Your task:
Print the lines below word for word, leaving out the pictures.

— START Recorded data —

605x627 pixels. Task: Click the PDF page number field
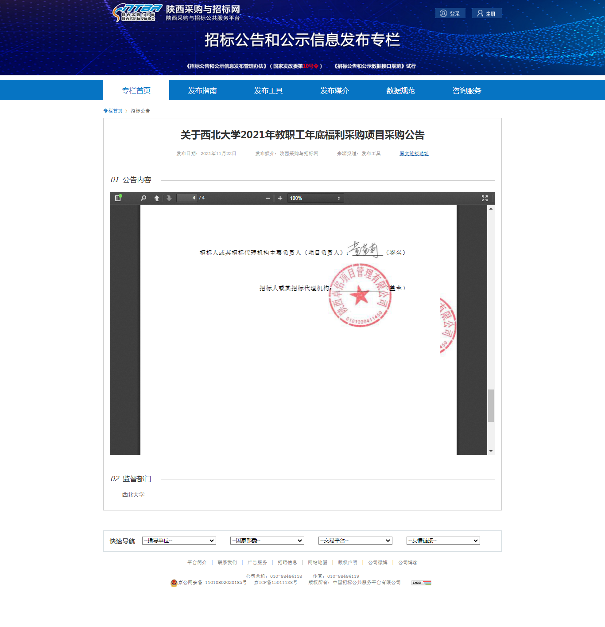click(x=186, y=198)
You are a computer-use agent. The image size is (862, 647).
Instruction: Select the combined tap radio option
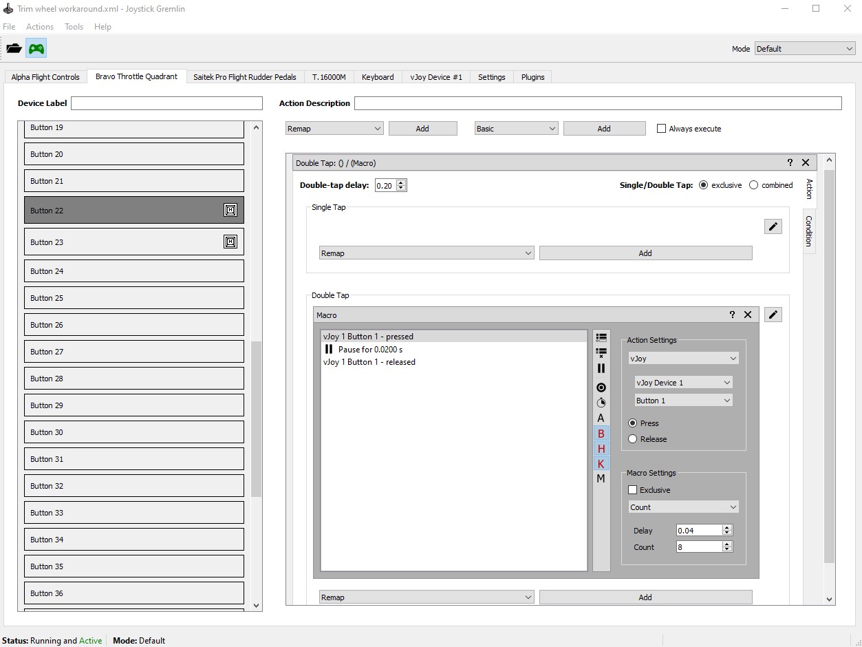(x=754, y=185)
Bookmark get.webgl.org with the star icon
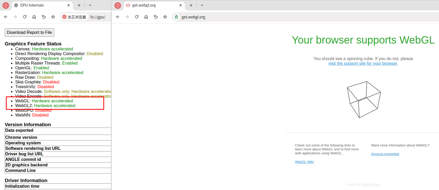This screenshot has height=190, width=439. 165,17
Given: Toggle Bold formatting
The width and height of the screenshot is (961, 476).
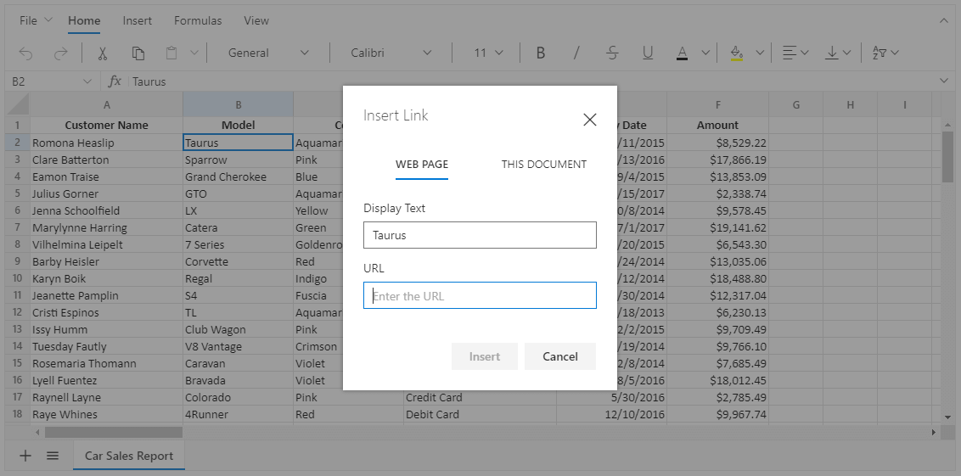Looking at the screenshot, I should point(540,53).
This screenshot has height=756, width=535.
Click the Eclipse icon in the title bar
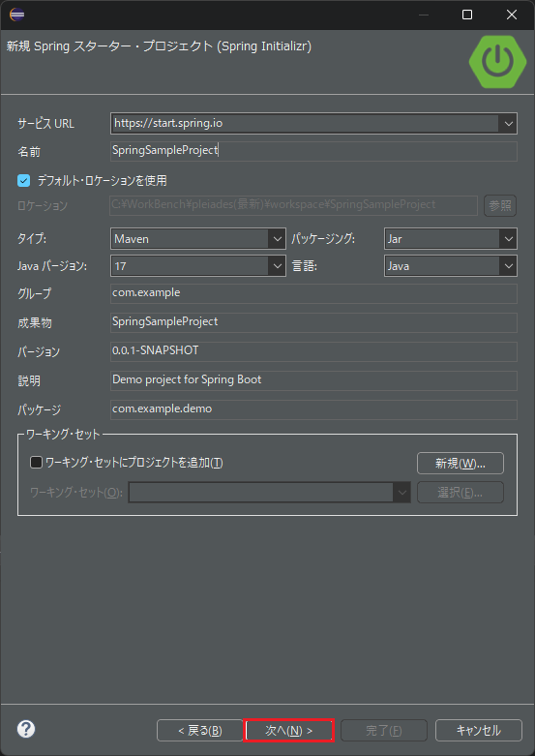tap(16, 15)
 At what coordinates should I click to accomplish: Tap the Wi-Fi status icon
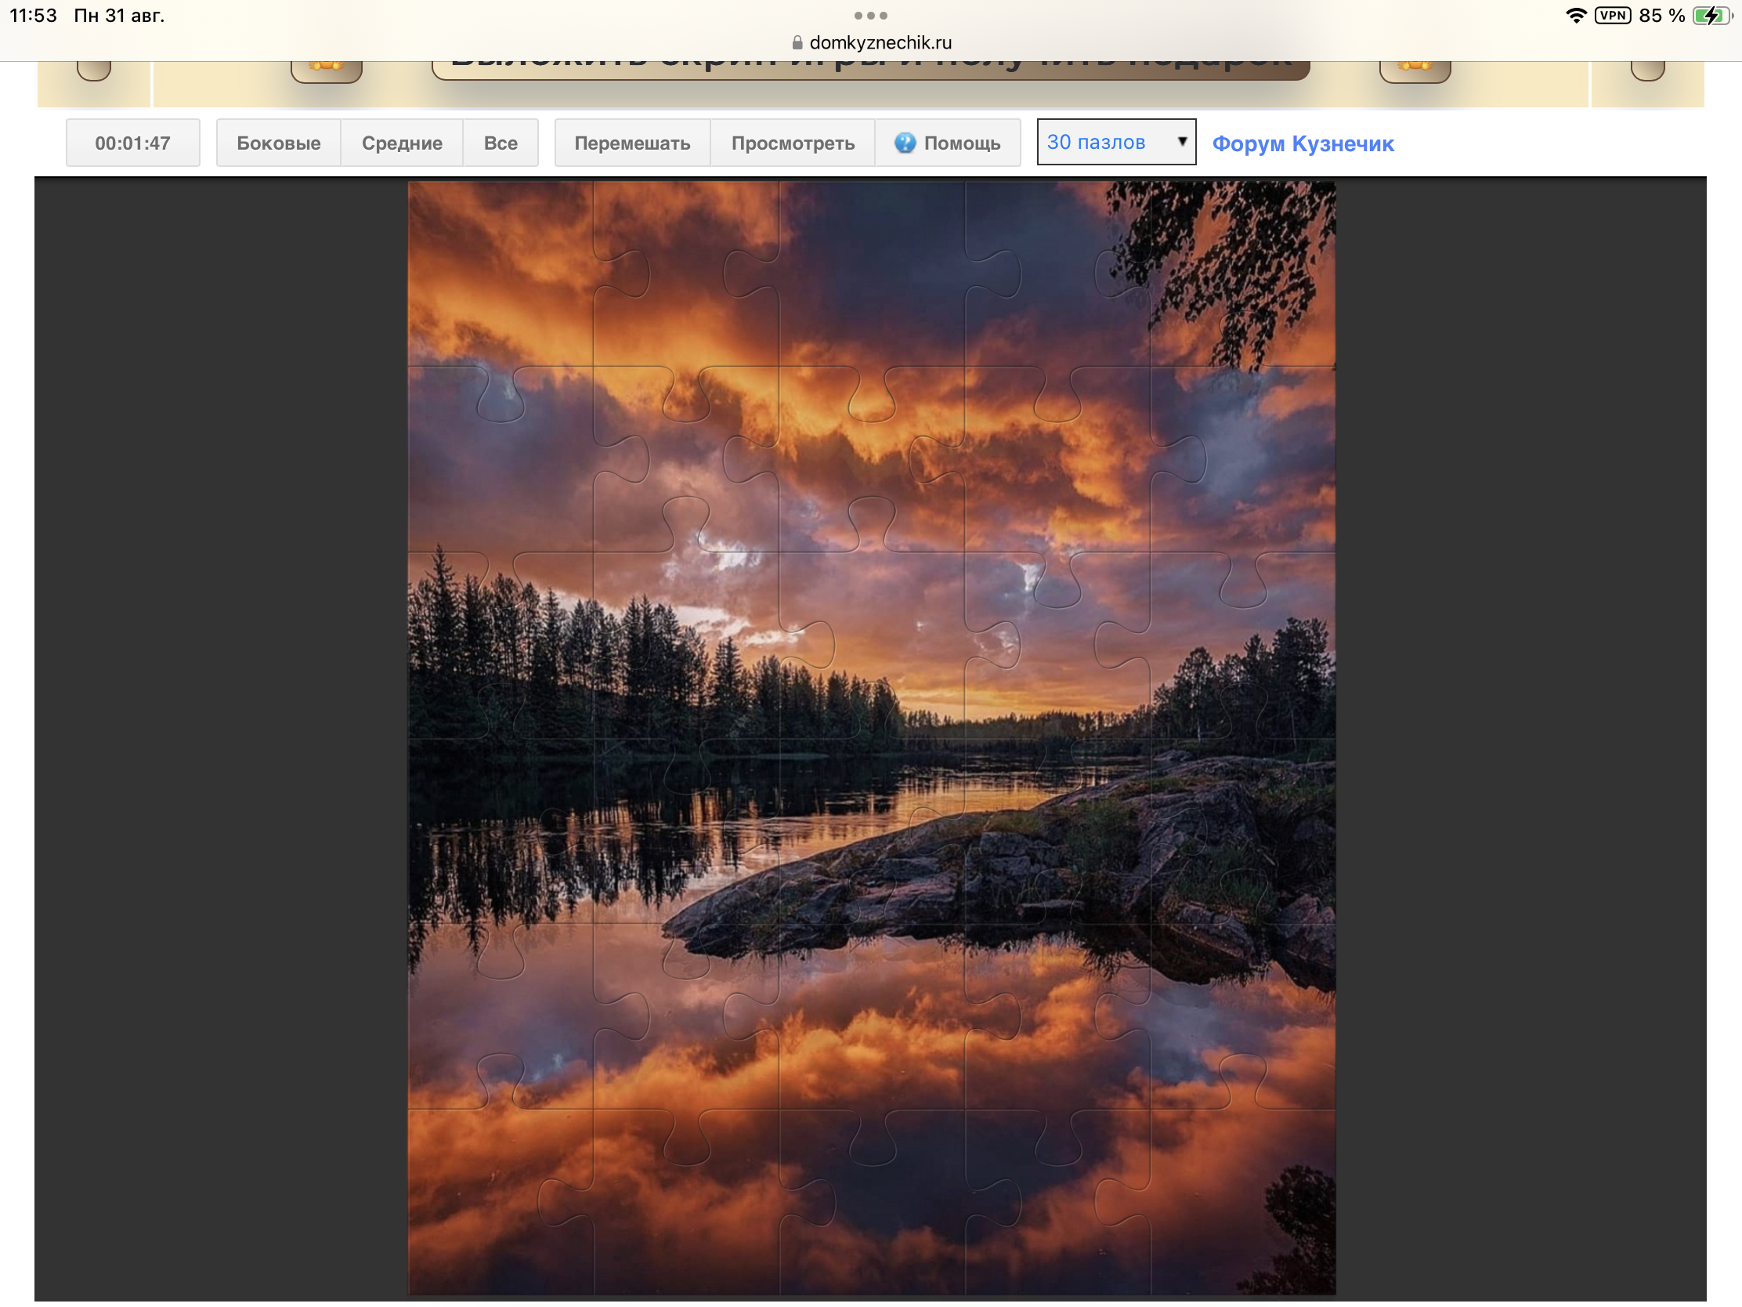1575,15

— END Recorded data —

Reply to the task:
605x627 pixels. Task: Click the PDF page number field
click(x=186, y=198)
You are a computer-use agent. The image size is (862, 647).
Instruction: Select the combined tap radio option
(x=754, y=185)
Bookmark get.webgl.org with the star icon
This screenshot has height=190, width=439. 165,17
Given: Toggle Bold formatting
The width and height of the screenshot is (961, 476).
Looking at the screenshot, I should point(540,53).
This screenshot has height=756, width=535.
Click the Eclipse icon in the title bar
tap(16, 15)
 At what coordinates should I click to accomplish: Tap the Wi-Fi status icon
1575,15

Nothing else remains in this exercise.